> _RECORDS TO PROCESS_
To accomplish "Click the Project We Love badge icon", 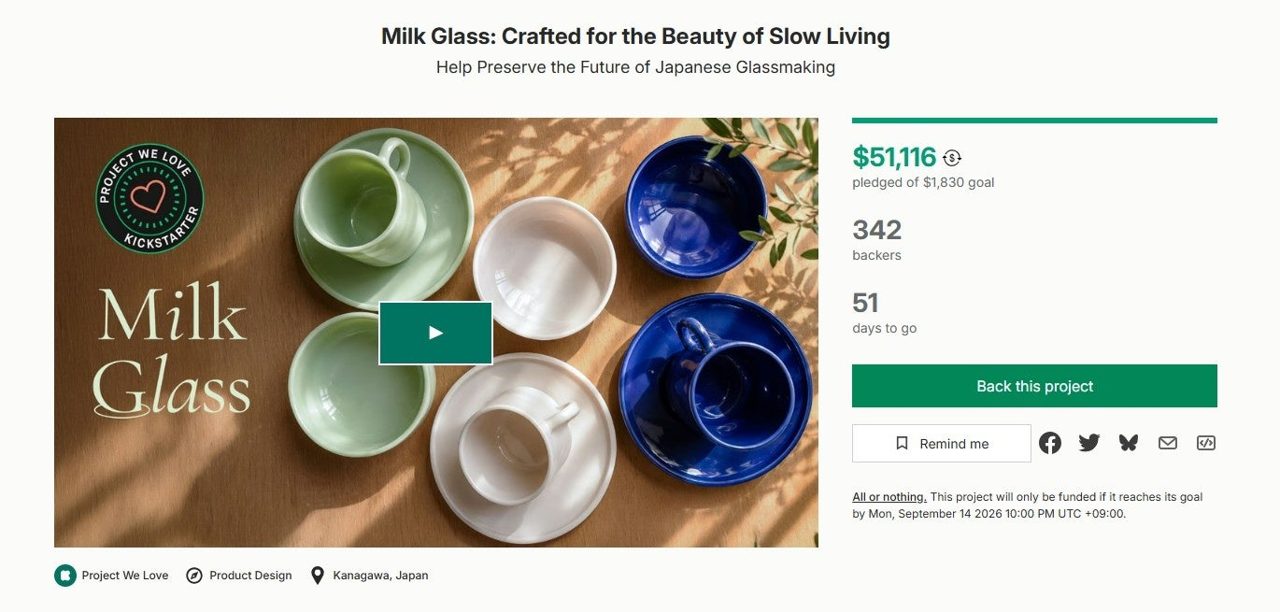I will point(65,575).
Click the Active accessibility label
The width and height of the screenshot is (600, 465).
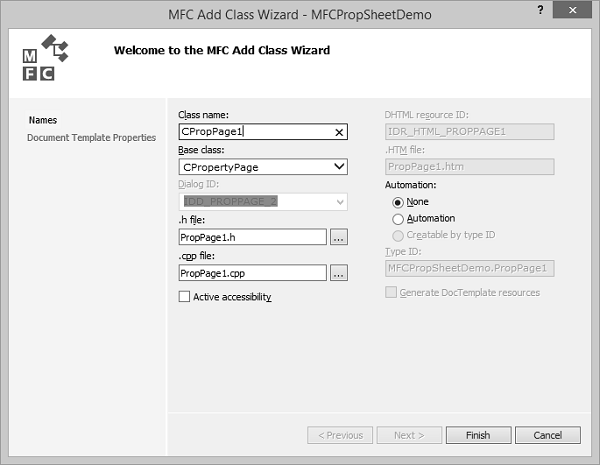(232, 297)
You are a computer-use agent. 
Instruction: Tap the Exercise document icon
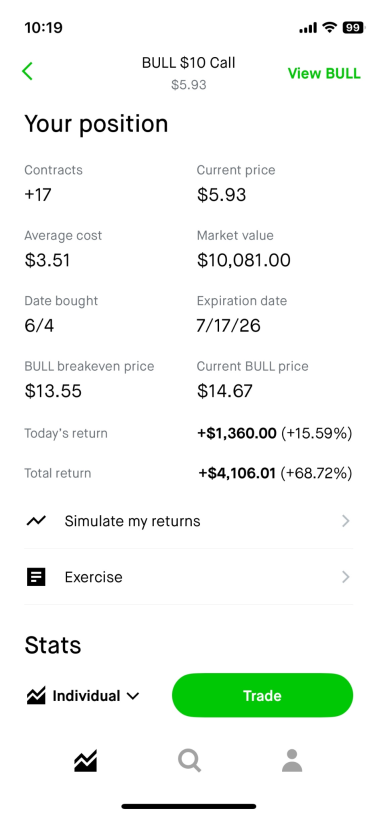point(36,577)
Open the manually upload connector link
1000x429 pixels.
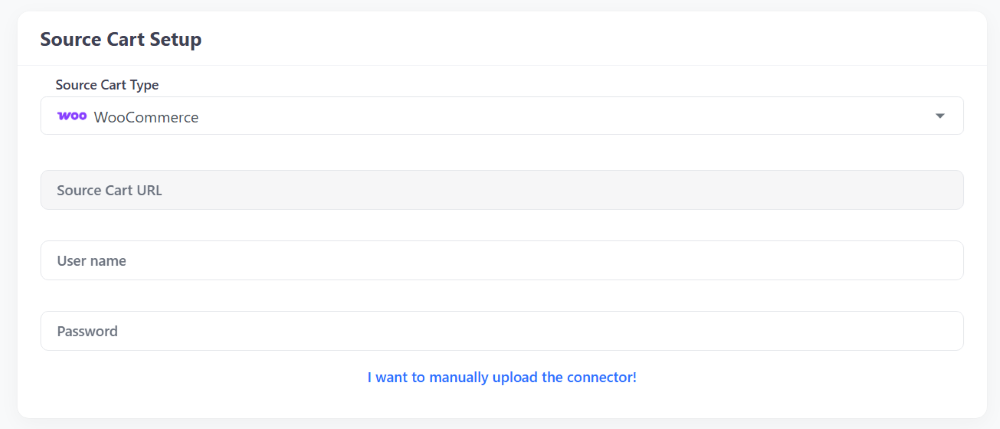(502, 377)
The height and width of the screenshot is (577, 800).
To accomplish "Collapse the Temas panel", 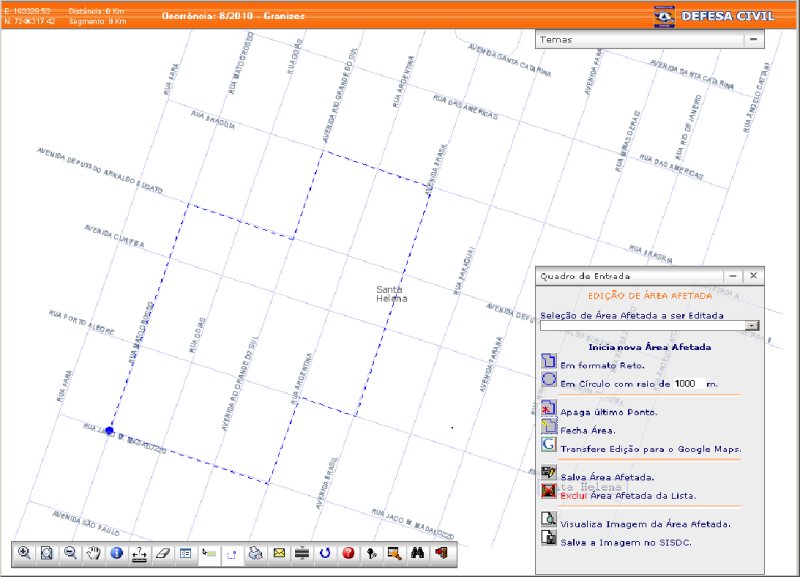I will click(x=753, y=40).
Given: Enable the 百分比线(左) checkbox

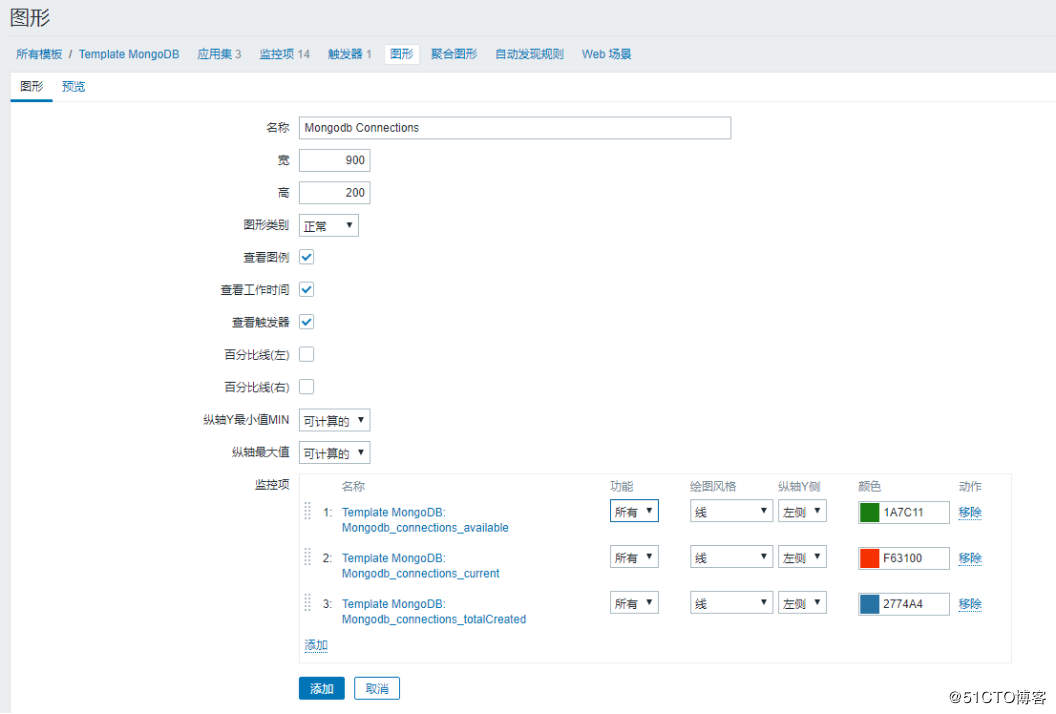Looking at the screenshot, I should tap(306, 354).
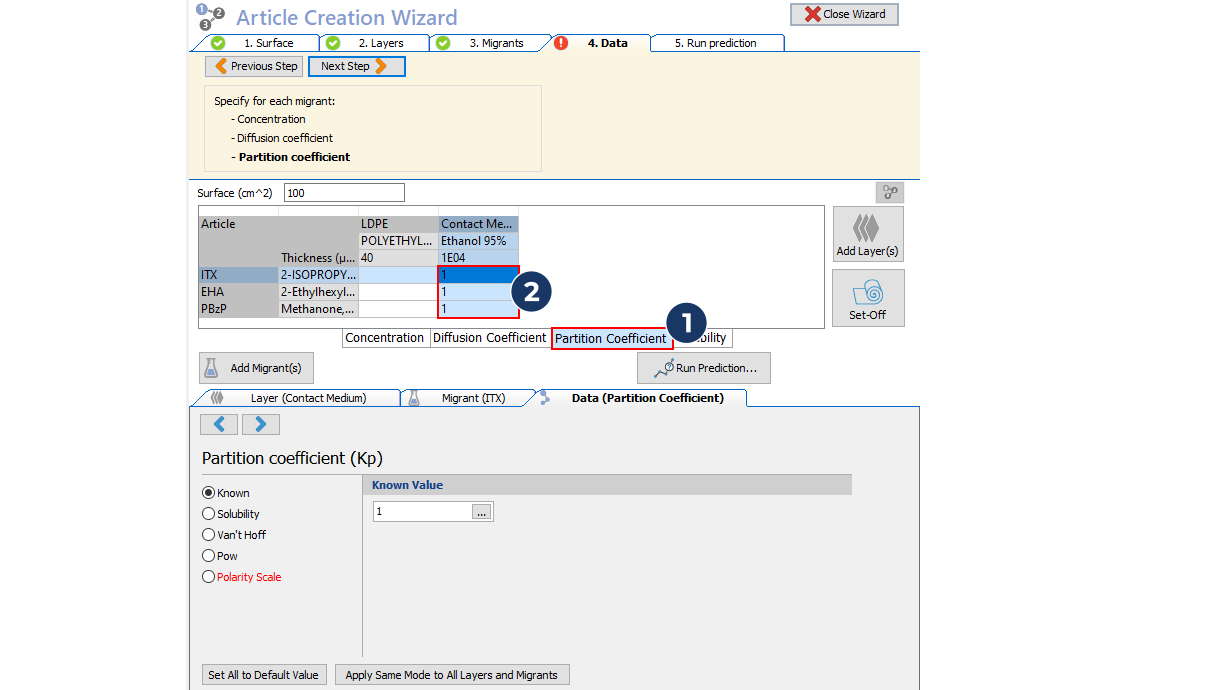The image size is (1225, 690).
Task: Click the small molecule icon near Surface
Action: (889, 193)
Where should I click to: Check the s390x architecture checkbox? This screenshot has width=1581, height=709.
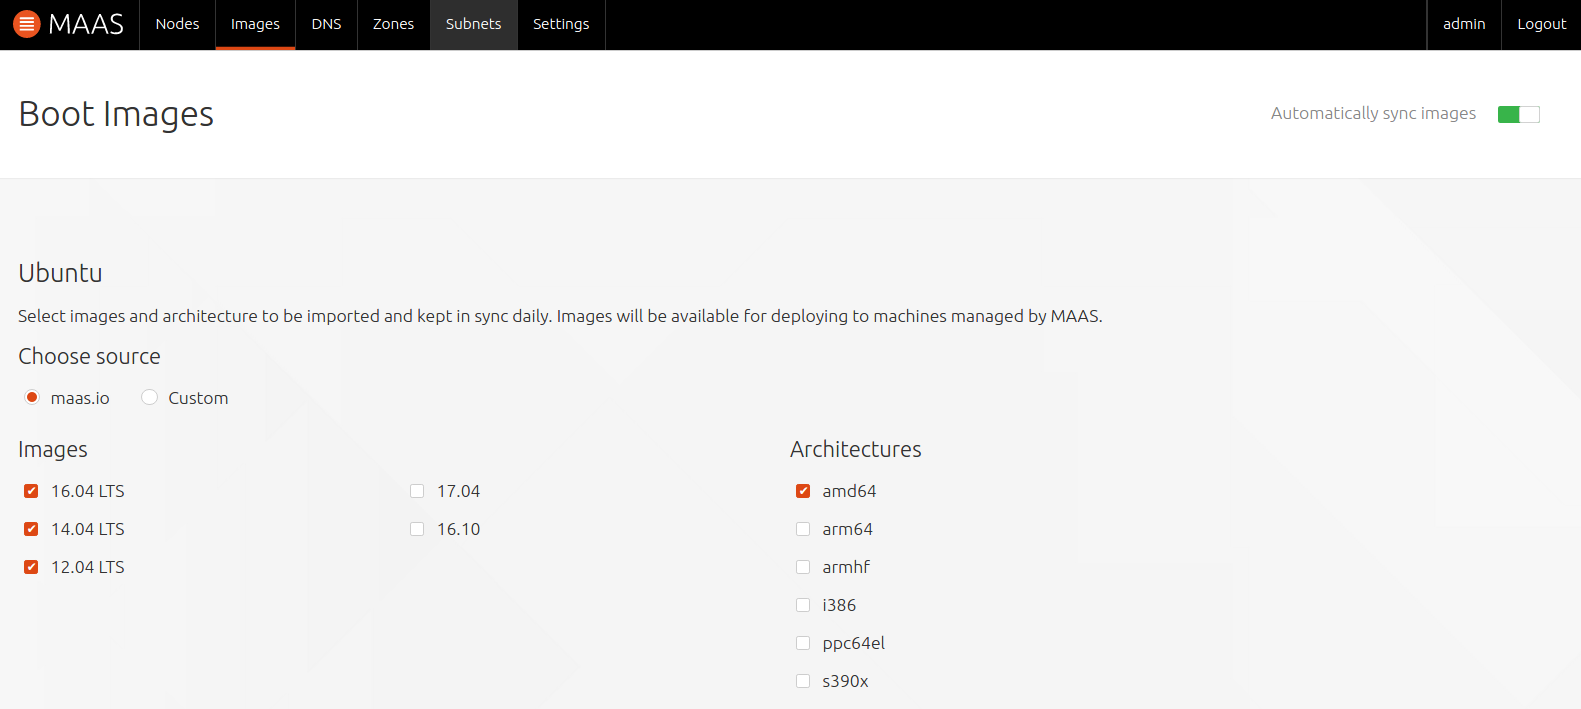803,681
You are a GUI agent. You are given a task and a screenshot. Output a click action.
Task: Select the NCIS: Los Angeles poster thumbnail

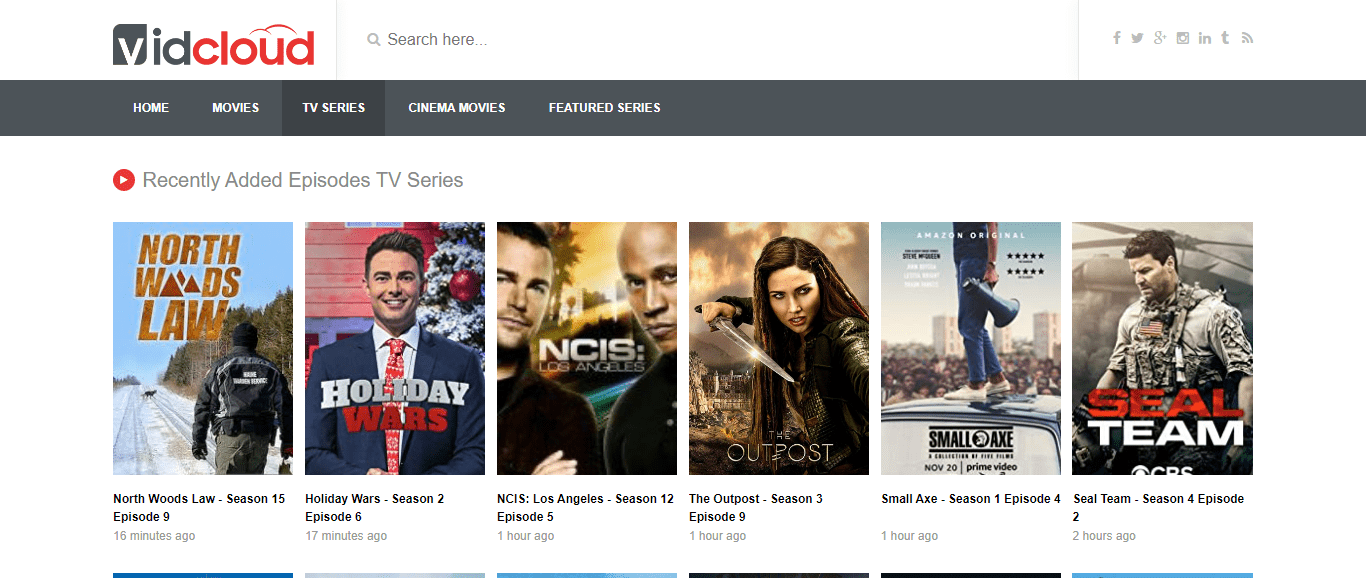pyautogui.click(x=587, y=348)
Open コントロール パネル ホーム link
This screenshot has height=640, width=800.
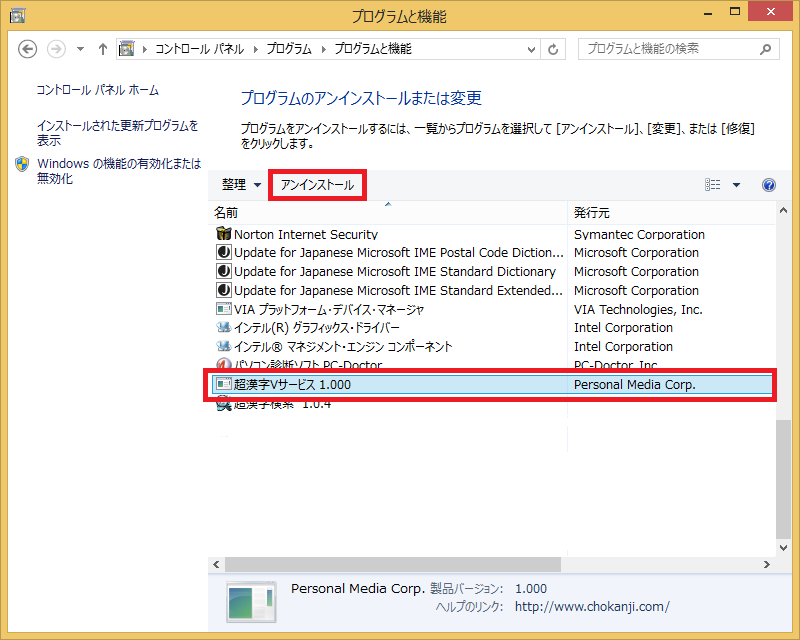point(97,90)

> _ASSIGNMENT_
Every line above that holds the word "agent" needs to be copied.

> _REPLY_
You are a computer-use agent. 
You are a GUI agent. You are given a task and a screenshot. Output a click action.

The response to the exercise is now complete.